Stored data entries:
******

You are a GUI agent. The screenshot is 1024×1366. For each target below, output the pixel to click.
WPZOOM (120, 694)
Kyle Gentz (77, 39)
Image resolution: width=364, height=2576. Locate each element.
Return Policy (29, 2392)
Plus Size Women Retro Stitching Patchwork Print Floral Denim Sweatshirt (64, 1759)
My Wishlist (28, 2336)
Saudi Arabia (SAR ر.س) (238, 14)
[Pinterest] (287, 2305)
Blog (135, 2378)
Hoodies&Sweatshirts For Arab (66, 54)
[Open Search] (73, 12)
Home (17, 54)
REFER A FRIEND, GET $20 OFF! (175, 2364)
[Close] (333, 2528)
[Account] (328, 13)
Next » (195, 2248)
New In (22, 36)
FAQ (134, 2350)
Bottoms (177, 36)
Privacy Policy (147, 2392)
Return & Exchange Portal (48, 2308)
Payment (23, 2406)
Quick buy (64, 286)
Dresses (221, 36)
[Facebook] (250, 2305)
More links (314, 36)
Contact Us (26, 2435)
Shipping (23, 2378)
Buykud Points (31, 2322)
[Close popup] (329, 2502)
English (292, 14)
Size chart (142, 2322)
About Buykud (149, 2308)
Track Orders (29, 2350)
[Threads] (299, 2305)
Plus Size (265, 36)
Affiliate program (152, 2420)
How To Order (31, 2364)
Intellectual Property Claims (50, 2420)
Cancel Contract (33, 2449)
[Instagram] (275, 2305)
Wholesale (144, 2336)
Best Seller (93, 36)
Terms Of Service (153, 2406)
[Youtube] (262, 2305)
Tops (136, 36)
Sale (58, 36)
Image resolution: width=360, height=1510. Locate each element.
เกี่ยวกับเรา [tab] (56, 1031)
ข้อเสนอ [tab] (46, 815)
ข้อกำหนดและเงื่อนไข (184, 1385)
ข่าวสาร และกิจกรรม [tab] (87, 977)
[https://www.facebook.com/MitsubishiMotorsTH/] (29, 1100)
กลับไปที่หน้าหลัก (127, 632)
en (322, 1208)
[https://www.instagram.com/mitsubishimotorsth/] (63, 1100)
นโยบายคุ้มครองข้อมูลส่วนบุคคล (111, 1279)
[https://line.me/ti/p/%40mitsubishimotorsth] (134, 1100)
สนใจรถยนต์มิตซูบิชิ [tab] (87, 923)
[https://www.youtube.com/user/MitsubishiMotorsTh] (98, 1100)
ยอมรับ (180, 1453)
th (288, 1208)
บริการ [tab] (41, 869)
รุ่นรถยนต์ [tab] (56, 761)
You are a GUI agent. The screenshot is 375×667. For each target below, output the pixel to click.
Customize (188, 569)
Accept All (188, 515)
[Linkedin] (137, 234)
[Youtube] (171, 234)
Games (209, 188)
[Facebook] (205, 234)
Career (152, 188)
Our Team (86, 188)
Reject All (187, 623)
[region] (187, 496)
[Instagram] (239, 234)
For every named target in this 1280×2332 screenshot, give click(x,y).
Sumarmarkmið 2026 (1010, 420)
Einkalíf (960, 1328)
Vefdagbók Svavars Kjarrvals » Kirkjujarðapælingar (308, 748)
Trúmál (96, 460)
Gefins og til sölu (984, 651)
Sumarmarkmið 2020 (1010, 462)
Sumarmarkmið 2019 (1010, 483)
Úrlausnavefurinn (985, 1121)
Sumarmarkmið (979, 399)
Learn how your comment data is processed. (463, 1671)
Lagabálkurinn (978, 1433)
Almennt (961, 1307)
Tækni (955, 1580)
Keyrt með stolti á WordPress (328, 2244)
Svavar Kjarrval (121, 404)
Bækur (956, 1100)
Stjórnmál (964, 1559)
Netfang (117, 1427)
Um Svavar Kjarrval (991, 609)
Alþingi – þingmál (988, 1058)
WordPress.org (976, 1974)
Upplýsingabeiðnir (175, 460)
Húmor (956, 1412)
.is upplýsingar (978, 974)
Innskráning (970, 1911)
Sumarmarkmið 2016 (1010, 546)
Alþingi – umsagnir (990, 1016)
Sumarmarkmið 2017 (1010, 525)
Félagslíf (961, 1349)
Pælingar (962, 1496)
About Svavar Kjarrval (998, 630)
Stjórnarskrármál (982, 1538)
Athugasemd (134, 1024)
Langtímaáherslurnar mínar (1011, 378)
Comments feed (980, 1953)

******

ACTIVITY:
Look above for the line containing "[Pinterest] (287, 2305)". Output from there through the line containing "[Close popup] (329, 2502)", exactly and inclusively.

ANSWER SPACE:
[Pinterest] (287, 2305)
Blog (135, 2378)
Hoodies&Sweatshirts For Arab (66, 54)
[Open Search] (73, 12)
Home (17, 54)
REFER A FRIEND, GET $20 OFF! (175, 2364)
[Close] (333, 2528)
[Account] (328, 13)
Next » (195, 2248)
New In (22, 36)
FAQ (134, 2350)
Bottoms (177, 36)
Privacy Policy (147, 2392)
Return & Exchange Portal (48, 2308)
Payment (23, 2406)
Quick buy (64, 286)
Dresses (221, 36)
[Facebook] (250, 2305)
More links (314, 36)
Contact Us (26, 2435)
Shipping (23, 2378)
Buykud Points (31, 2322)
[Close popup] (329, 2502)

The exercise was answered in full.